Two Jack Lake and Johnson Lake, the smallest of the three area lakes, are reachable from the Lake Minnewanka Drive via a loop. Both are popular spots for fishing, picnics and canoeing. You’re likely to see Bighorn Sheep on your circuit. Lake Minnewanka is the largest lake in the Park and the only one on which power boats are permitted. It is very popular with trout fishermen. Minnewanka, meaning “Lake of the Water Spirit,” is also a popular family recreational area, with picnic sites, a snack shop, trails, boating and fishing. Ask for park brochures and the Parks Canada Visitors’ Guide to Banff, Jasper, Yoho, Kootenay National Parks and the Bow Valley Parkway.
BOW VALLEY PARKWAY
Although the TransCanada Highway is the better known route between Banff and Lake Louise, the Bow Valley Parkway (Hwy. 1A), which parallels the TransCanada, is very scenic and provides a more leisurely experience. Watch for interpretive signs, picnic areas and trail heads along the way. You can almost count on seeing wildlife from this road. Many campgrounds are located on this route, which begins 6 km west of Banff, or one kilometre from Lake Louise village on the road to the ski area.
■ ■ ■ ■ ■
* [ASSIGNMENT 1]:
In the passage on Banff-area lakes and the Bow Valley Parkway, which lake is the only one in the Park where power boats are permitted?
* [ASSIGNMENT 2]:
In the passage on Banff-area lakes and the Bow Valley Parkway, rename "Johnson Lake" to "Johnson Pond" and give the stretch from "Two Jack Lake" through "Bow Valley Parkway.".
The data are separate material with no connection to the passage.

(Excerpts from a dataset)
■ ■ ■ ■ ■
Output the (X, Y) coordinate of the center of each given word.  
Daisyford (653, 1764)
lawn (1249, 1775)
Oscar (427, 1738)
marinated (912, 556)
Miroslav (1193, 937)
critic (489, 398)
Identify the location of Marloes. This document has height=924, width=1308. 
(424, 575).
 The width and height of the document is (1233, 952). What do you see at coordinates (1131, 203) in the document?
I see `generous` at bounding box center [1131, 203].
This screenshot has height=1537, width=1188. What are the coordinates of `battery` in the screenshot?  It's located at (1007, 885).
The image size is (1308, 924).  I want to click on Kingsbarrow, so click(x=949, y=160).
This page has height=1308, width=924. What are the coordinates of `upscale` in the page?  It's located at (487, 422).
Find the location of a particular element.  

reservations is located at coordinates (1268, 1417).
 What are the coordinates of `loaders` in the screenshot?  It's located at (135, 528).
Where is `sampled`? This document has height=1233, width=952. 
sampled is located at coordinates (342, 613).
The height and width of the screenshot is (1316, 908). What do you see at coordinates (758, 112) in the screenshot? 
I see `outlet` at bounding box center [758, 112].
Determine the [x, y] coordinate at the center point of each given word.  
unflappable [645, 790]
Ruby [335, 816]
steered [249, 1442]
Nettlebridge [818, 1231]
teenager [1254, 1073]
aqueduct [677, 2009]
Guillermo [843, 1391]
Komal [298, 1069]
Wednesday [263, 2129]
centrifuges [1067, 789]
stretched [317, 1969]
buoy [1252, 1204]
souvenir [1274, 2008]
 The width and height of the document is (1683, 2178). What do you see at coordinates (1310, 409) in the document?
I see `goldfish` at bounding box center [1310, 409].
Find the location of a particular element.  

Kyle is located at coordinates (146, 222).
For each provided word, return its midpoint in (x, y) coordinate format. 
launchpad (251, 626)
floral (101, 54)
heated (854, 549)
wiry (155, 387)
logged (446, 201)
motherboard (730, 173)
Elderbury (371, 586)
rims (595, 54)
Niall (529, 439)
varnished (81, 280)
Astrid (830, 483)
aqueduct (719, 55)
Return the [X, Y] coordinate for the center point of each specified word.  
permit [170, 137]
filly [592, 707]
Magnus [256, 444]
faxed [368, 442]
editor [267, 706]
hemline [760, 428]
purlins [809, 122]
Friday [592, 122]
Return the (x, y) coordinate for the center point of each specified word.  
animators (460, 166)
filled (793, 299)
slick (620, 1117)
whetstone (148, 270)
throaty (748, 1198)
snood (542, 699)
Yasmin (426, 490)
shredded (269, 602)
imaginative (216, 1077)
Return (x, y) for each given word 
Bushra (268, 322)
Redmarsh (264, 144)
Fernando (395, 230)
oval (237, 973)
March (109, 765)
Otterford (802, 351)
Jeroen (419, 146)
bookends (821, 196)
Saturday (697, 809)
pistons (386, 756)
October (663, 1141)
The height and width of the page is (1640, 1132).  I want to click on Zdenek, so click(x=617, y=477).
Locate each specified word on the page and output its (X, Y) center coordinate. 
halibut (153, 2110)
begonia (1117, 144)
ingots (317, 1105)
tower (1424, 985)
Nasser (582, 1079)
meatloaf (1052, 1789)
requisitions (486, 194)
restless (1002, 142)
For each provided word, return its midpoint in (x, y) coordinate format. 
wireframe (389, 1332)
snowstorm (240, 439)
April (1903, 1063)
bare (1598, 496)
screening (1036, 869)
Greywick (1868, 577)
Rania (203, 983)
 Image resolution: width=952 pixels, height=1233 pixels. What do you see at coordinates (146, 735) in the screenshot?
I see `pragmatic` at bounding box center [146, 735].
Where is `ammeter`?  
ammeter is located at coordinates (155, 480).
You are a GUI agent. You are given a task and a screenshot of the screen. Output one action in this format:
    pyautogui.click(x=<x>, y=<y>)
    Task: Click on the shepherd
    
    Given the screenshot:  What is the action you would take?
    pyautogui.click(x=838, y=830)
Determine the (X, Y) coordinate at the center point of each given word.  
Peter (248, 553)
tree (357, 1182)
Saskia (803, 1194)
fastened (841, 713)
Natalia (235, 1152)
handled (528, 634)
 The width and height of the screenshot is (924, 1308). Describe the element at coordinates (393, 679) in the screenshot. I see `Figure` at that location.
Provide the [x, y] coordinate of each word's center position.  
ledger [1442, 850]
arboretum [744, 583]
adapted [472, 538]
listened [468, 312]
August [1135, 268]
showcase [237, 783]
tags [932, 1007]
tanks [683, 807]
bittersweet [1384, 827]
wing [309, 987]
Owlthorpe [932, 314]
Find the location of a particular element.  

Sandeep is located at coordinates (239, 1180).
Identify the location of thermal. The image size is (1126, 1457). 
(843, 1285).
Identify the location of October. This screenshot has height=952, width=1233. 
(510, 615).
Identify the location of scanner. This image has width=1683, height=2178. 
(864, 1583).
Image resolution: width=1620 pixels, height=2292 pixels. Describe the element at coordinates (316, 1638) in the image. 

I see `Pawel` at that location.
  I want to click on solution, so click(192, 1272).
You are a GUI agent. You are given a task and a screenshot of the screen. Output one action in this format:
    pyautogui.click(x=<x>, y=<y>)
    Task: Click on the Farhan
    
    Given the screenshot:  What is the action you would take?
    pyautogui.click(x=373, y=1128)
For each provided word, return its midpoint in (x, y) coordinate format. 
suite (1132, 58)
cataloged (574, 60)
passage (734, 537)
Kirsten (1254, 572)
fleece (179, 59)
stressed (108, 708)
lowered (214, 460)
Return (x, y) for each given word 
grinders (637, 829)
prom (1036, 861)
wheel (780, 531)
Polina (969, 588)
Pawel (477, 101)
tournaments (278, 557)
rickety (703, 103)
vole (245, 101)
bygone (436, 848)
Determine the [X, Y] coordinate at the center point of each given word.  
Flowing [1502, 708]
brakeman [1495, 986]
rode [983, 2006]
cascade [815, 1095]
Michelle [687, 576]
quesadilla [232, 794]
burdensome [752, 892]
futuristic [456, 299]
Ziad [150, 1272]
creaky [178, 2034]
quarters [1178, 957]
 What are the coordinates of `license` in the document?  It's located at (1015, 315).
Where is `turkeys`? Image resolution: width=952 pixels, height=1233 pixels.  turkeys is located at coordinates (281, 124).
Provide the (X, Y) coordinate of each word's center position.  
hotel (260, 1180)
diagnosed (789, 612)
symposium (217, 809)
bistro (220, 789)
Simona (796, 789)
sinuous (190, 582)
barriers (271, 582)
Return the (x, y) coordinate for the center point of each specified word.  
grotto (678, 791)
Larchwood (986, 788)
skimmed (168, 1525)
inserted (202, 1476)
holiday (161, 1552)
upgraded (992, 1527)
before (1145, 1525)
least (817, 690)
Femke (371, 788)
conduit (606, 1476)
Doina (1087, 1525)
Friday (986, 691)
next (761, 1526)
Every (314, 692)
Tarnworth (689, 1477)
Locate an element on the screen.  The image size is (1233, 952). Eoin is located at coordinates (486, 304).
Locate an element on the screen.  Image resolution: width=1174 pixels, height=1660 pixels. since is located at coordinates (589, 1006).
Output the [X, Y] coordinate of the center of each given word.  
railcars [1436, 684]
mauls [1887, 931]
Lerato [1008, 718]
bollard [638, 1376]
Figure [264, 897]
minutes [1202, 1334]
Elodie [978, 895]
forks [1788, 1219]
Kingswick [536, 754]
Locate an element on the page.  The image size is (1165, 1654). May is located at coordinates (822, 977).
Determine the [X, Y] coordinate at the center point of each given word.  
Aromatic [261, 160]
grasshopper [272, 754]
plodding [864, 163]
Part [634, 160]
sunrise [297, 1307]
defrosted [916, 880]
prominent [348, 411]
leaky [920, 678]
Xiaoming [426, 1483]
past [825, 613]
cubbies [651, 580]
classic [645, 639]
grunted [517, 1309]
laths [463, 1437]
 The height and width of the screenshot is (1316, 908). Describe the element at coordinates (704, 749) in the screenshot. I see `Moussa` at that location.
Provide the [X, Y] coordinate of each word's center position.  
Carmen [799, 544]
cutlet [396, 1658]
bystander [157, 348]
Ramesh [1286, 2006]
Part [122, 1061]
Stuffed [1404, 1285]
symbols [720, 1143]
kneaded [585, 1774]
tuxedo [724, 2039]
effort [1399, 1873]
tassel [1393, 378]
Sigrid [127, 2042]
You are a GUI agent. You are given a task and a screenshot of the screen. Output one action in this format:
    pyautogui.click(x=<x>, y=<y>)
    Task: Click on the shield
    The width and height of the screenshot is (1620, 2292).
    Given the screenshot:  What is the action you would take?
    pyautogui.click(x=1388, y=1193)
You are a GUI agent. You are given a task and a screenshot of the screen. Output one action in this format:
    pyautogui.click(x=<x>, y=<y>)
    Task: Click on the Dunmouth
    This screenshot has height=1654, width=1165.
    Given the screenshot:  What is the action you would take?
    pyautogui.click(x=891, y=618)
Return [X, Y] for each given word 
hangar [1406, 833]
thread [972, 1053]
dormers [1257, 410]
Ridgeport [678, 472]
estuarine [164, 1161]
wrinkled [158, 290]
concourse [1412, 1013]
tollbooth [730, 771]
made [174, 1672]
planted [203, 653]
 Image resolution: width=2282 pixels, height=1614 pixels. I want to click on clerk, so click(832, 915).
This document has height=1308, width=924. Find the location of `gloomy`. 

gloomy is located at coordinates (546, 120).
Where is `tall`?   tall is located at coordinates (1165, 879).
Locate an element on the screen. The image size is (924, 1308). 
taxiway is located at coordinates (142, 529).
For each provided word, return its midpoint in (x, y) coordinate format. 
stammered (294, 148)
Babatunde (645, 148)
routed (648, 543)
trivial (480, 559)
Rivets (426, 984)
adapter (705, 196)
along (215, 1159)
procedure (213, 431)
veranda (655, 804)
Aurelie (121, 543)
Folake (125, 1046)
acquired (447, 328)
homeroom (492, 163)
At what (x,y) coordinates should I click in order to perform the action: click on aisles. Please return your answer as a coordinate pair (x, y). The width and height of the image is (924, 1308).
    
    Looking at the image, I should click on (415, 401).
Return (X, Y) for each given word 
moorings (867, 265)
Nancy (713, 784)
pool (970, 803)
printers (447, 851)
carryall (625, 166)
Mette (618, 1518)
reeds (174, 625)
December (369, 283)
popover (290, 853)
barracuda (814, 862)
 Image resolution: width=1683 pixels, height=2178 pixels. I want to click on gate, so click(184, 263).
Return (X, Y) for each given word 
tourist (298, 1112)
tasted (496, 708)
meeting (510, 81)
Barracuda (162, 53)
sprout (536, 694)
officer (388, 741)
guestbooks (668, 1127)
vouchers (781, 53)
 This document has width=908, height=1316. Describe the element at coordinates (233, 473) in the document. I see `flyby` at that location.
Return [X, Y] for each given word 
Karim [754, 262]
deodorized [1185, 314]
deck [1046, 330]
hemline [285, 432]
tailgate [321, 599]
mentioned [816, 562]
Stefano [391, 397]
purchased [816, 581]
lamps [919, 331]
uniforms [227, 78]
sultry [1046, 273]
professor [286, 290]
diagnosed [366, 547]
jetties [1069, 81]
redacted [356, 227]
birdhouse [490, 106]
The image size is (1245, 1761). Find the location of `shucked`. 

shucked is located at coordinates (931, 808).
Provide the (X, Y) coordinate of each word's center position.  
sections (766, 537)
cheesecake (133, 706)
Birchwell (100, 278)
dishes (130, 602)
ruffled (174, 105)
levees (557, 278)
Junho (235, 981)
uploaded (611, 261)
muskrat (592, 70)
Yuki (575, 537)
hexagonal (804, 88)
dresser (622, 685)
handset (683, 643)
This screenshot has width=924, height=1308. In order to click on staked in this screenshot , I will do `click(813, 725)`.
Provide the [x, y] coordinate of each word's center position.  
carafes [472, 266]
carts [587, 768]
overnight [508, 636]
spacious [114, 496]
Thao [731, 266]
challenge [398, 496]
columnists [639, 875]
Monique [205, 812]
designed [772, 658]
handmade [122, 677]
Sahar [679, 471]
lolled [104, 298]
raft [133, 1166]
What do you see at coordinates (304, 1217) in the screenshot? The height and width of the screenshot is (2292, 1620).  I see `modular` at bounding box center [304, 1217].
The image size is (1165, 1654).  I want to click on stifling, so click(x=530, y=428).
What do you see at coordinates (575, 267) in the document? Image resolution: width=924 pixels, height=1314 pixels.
■ ■ ■ ■ ■
* [YOUR SOLUTION 1]:
Lake Minnewanka.

* [YOUR SOLUTION 2]:
Two Jack Lake and Johnson Pond, the smallest of the three area lakes, are reachable from the Lake Minnewanka Drive via a loop. Both are popular spots for fishing, picnics and canoeing. You’re likely to see Bighorn Sheep on your circuit. Lake Minnewanka is the largest lake in the Park and the only one on which power boats are permitted. It is very popular with trout fishermen. Minnewanka, meaning “Lake of the Water Spirit,” is also a popular family recreational area, with picnic sites, a snack shop, trails, boating and fishing. Ask for park brochures and the Parks Canada Visitors’ Guide to Banff, Jasper, Yoho, Kootenay National Parks and the Bow Valley Parkway.